Alejandro Escovedo, The Boxing Mirror (Back Porch)

 

Austin, Texas’ Alejandro Escovedo and Jon Dee Graham were once bandmates in the True Believers, for many, the great American rock band that got away. One unrepresentative album in 1986 and another that was dropped by the label after completion ended the band and, for a while, frayed the relationship between the two. Since then, both developed substantial careers as songwriters and performers, though Escovedo’s career and life were almost cut short by a bout with Hepatitis C. When he returned to live performing with his “orchestra” — four strings, keyboards and two or three guitars in addition to bass and drums — Graham was with him.

 

Producer John Cale doesn’t capture the power and scope of Escovedo’s big band on The Boxing Mirror. The strings aren’t as physical and ripping as they are in concert, but the album is still beautiful, ambitious and dramatic. It recalls Tom Waits, not in any obvious way, but like Waits, Escovedo synthesizes so many influences — popular and obscure — in mature, personalized music. Only “Break This Time” and tense, agitated “Sacramento & Polk” owe any obvious debts, and those are both to Cale and the Velvet Underground.

 

As hard and distorted as those songs are, they’re completely at home on an album that contains the delicately beautiful “Evita’s Lullaby” and the evocative “Arizona.” The latter was named for a transitional moment in his illness, when he finally had to face the fact that he was sick before a show in Phoenix.

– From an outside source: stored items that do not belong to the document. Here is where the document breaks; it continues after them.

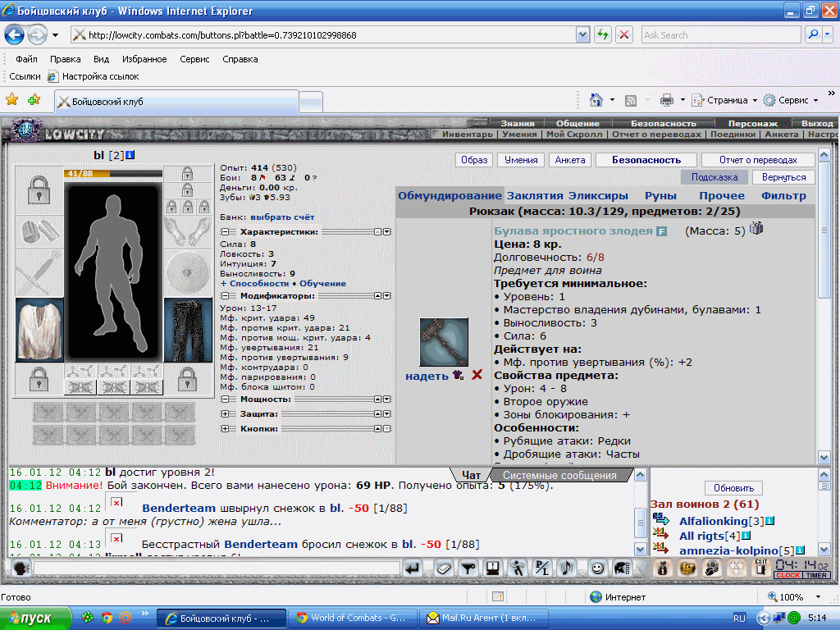Click the P/L private chat icon

tap(542, 568)
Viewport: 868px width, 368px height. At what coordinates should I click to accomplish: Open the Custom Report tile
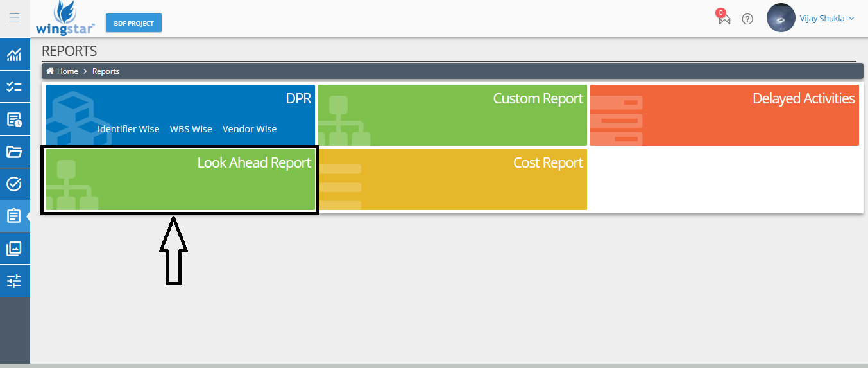click(452, 115)
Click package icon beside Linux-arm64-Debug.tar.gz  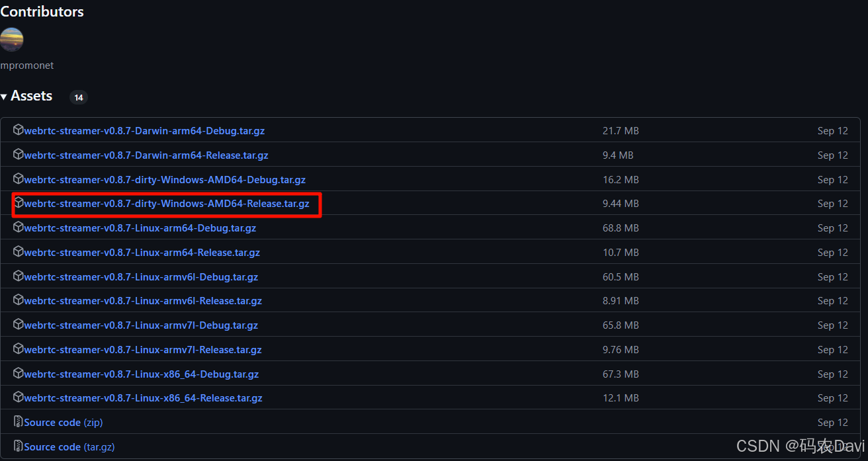tap(19, 228)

None of that is written into the song, which sonically evokes the desert’s space. The burbling synthesizer suggests the truth of the line, “You said I’ve lost my way / but it’s all a dream / since Arizona.”

 

Escovedo’s songs tell a story by merging the narrative with the emotional reality of the characters involved, creating an honest if surreal-seeming song. On Full, Jon Dee Graham’s gift is to depict a resonant moment with a handful of words. When he sings, “Sat on the back porch / smoked a cigarette / Sat on the back porch / I smoked seven cigarettes / Sat on the back porch / I was looking at my hands,” you don’t need the verse’s conclusion — “I was swept away” — to envision someone lost in deep thought.

 

His songs are also the songs of someone who’s lived some life. He sounds like an adult — people have noticed more than a passing resemblance to Tom Waits’ voice — and he’s someone who has taken enough hits to realize how little is gained from a tough guy image. When he sings, “Something wonderful’s gonna happen,” he sounds hopeful, vulnerable and credible.

 

His songs are more direct than Escovedo’s, saying what he wants to say with bass, drums and his own guitar, which is capable of being lyrical on a solo, then full of danger and menace moments later. Like Escovedo, Graham’s part of a generation that grew up on rock ’n’ roll then discovered how to make it address not just the lives of teens, twentysomethings and thirtysomethings, but also the lives of people older than that. Along the way, their sonic palates broadened and incorporated quieter moments and a greater sense of craft, but The Boxing Mirror and Full suggest that children and receding hairlines don’t mean you lose your ear for a rock ’n’ roll noise.